Este es un comentario de un pastor cristiano[2]:

Los efectos del envejecimiento se dejan sentir. En mi labor de pastor, una de las experiencias que disfruto menos es cuando camino por los pasillos de un hogar de ancianos —no importa la calidad del establecimiento ni si el precio es alto o bajo— y en el ambiente se percibe el olor acre de la orina, se oyen los quejidos de personas casi como si se tratara de animales y se ven (cuarto tras cuarto) personas que alguna vez estuvieron llenas de vida, alertas y lúcidas, y ahora muchas de ellas solo son un recuerdo vago de lo que fue una joven vivaz o un joven lleno de energía.
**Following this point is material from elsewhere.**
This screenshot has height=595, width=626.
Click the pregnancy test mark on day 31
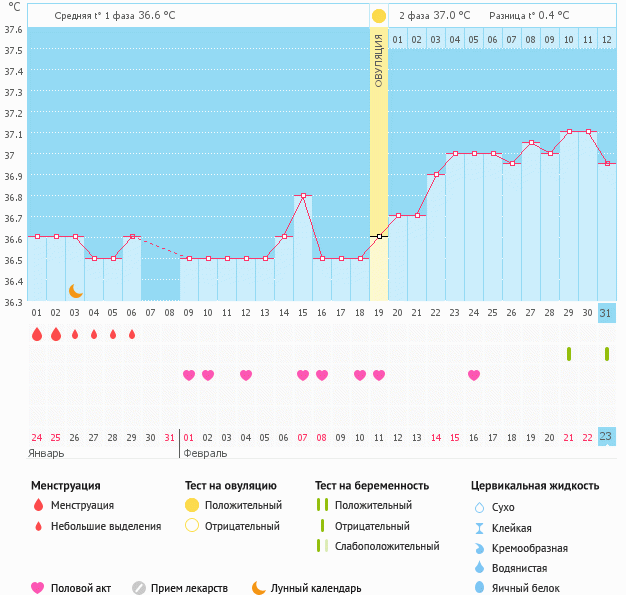point(606,354)
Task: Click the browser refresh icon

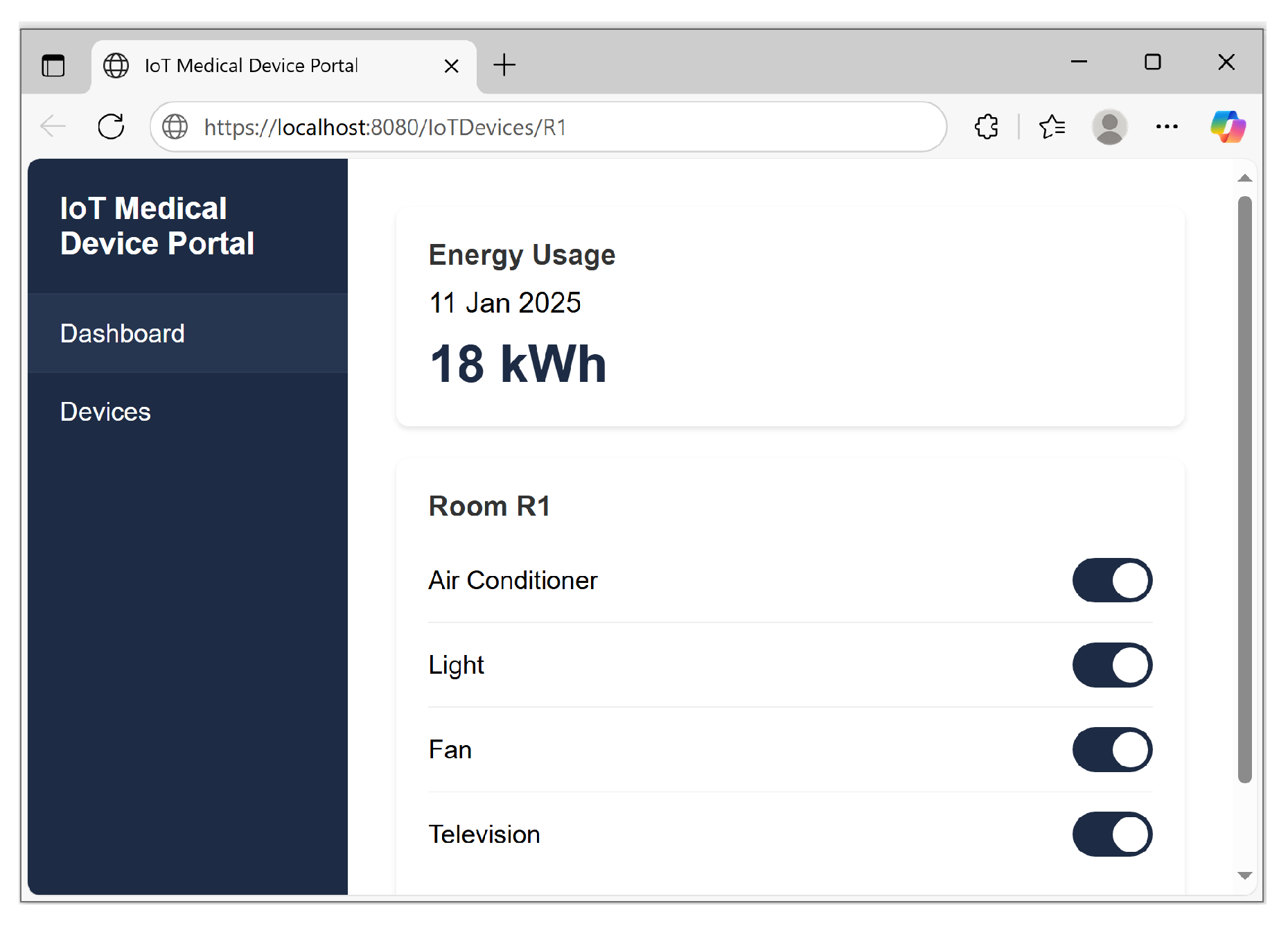Action: click(111, 127)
Me recuerda estas palabras, de un autor anónimo:

¿Qué es lo que ves? ¿Qué es lo que piensas al verme?
¿Una anciana refunfuñona, no muy prudente,
de hábitos inciertos y mirada perdida?
Tengo diez años y familia; soy una niña.
Una novia de veintitantos; me emociono
al recordar lo que prometí a mi esposo.
Una mujer de treinta; ¡tanto los hijos crecen!
y rápido, pero los unen lazos muy fuertes.
A los cuarenta, ellos ya se habían marchado.
No me lamenté, pues mi esposo seguía a mi lado.
A los cincuenta, tuve niños en las rodillas;
de nuevo nos rodearon pequeños, ¡fue una dicha!

Ya soy anciana y cruel es la naturaleza;
su broma es hacer que en la vejez pierda agudeza.
El cuerpo se desmorona, pierde gracia y vigor,
ahora hay una piedra donde hubo un corazón.
Dentro de este cuerpo habita una joven,
mi viejo corazón se llena de emociones.
Recuerdo alegrías y dolor, amo la vida;
los años fueron pocos, cerca está la partida.
Pasó muy rápido, debo aceptar la realidad,
nada es permanente en el mundo, no puede durar.
No veas a una anciana refunfuñona.
Abre los ojos, mírame, soy una persona.


[1] 1 Corintios 12:23 RV 1960.

[2] John A. Huffman, hijo.

Traducción: Patricia Zapata N. y Antonia López.